(Data records Opens)
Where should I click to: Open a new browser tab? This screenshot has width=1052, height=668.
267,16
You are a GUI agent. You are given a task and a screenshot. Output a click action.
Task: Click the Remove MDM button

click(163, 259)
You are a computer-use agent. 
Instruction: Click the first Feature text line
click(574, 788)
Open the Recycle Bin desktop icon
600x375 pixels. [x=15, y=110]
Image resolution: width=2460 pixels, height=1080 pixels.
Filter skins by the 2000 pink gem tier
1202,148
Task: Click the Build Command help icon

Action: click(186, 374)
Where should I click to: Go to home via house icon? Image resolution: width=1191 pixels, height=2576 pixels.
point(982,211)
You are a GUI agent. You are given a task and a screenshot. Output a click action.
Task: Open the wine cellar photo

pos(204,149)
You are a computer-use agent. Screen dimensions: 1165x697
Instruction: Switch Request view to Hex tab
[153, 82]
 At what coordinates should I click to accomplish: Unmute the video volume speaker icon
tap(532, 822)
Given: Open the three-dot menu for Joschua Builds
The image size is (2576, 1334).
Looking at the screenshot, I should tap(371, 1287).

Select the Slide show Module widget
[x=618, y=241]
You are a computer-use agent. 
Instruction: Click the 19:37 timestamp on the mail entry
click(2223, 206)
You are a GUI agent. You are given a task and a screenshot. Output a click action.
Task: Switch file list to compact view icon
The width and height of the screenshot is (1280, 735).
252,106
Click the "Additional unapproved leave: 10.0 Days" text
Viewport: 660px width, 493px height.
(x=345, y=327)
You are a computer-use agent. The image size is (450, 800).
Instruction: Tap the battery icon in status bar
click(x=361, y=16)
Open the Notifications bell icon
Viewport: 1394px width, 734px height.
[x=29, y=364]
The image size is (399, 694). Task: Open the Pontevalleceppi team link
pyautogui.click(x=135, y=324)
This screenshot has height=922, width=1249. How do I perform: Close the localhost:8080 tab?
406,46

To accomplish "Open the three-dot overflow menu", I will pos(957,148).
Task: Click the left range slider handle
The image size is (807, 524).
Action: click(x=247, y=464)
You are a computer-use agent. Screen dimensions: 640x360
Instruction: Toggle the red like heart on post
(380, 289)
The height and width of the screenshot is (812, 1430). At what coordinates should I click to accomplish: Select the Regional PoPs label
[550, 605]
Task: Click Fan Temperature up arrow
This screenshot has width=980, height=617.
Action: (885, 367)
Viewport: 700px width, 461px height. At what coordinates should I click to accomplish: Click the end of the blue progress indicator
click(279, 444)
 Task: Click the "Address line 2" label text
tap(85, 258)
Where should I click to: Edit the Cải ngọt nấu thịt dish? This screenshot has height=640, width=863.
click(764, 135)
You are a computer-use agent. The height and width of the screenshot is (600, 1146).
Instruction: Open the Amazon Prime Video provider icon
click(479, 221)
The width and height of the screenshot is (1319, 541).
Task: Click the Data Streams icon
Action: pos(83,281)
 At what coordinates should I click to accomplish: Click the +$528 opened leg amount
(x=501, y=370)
(Data records Closes)
## Try it
Begin at the line above that has "The image size is (807, 524)." and stop after the line that has "You are a computer-use agent. The height", copying each line exactly and adding nothing else.

## Solution to the exercise
The image size is (807, 524).
Action: click(x=247, y=464)
You are a computer-use agent. Screen dimensions: 640x360
Instruction: Toggle the red like heart on post
(380, 289)
The height and width of the screenshot is (812, 1430). At what coordinates should I click to accomplish: Select the Regional PoPs label
[550, 605]
Task: Click Fan Temperature up arrow
This screenshot has width=980, height=617.
Action: (885, 367)
Viewport: 700px width, 461px height. At what coordinates should I click to accomplish: Click the end of the blue progress indicator
click(279, 444)
 Task: Click the "Address line 2" label text
tap(85, 258)
Where should I click to: Edit the Cải ngọt nấu thịt dish? This screenshot has height=640, width=863.
click(764, 135)
You are a computer-use agent. The height and width of the screenshot is (600, 1146).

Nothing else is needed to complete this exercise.